Work to be completed
Single out the lines of the material that contain "computer" and copy them.
START Data shown
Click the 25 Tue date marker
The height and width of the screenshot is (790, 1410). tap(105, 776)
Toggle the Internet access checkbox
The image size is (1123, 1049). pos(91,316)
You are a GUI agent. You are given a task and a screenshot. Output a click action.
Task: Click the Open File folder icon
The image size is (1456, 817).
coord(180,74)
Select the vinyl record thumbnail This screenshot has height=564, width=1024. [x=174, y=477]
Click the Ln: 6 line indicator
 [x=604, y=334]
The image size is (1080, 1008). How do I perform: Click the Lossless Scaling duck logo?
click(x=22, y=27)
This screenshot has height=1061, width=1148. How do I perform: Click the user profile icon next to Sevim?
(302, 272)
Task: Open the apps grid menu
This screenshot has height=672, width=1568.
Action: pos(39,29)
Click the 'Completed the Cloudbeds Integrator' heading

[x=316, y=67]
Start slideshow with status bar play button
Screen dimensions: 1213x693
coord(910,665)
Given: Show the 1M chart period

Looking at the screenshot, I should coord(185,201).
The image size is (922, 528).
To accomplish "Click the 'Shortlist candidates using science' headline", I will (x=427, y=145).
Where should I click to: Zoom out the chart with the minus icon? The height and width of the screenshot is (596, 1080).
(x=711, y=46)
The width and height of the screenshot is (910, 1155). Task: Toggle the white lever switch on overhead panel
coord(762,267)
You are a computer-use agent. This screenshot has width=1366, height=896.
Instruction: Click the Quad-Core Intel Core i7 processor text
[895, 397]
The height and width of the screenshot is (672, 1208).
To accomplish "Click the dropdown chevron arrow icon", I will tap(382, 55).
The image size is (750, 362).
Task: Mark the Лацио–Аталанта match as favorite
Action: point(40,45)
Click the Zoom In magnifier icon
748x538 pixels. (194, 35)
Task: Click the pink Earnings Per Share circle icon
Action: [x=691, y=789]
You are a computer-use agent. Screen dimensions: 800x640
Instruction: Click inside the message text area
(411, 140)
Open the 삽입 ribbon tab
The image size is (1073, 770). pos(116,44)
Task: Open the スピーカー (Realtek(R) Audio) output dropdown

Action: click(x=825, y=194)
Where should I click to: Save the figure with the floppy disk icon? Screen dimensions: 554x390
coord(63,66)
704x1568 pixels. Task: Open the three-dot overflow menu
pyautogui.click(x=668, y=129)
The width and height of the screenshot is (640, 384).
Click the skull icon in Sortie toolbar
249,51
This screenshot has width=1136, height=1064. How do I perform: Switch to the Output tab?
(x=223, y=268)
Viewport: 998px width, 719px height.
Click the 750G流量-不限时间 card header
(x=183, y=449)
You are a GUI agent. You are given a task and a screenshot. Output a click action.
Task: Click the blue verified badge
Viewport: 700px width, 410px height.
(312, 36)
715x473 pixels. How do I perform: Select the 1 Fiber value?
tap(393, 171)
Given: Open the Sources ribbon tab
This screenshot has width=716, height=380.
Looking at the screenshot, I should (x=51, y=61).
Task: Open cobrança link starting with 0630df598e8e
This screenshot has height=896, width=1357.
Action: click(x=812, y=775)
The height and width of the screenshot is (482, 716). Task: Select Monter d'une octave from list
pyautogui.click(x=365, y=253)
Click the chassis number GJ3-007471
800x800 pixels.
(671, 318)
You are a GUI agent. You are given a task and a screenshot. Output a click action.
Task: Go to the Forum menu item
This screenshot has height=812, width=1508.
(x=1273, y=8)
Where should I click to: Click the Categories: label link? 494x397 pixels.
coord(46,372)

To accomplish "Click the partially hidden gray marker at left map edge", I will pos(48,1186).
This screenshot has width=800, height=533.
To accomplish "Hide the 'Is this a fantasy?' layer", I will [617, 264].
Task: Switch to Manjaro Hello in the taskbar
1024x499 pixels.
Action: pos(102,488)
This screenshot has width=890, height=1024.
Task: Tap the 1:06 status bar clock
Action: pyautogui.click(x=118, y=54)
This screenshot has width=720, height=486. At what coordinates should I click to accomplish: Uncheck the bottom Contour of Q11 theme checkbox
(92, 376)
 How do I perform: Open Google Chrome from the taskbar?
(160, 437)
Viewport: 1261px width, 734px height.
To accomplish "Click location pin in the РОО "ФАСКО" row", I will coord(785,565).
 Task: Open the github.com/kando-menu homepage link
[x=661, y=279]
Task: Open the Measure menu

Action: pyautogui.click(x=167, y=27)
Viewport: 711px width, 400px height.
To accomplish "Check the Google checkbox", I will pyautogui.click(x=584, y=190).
END Data shown
Response to the exercise
You are a computer-use agent. This screenshot has width=1366, height=896.
You are a computer-use agent. Screen dimensions: 800x640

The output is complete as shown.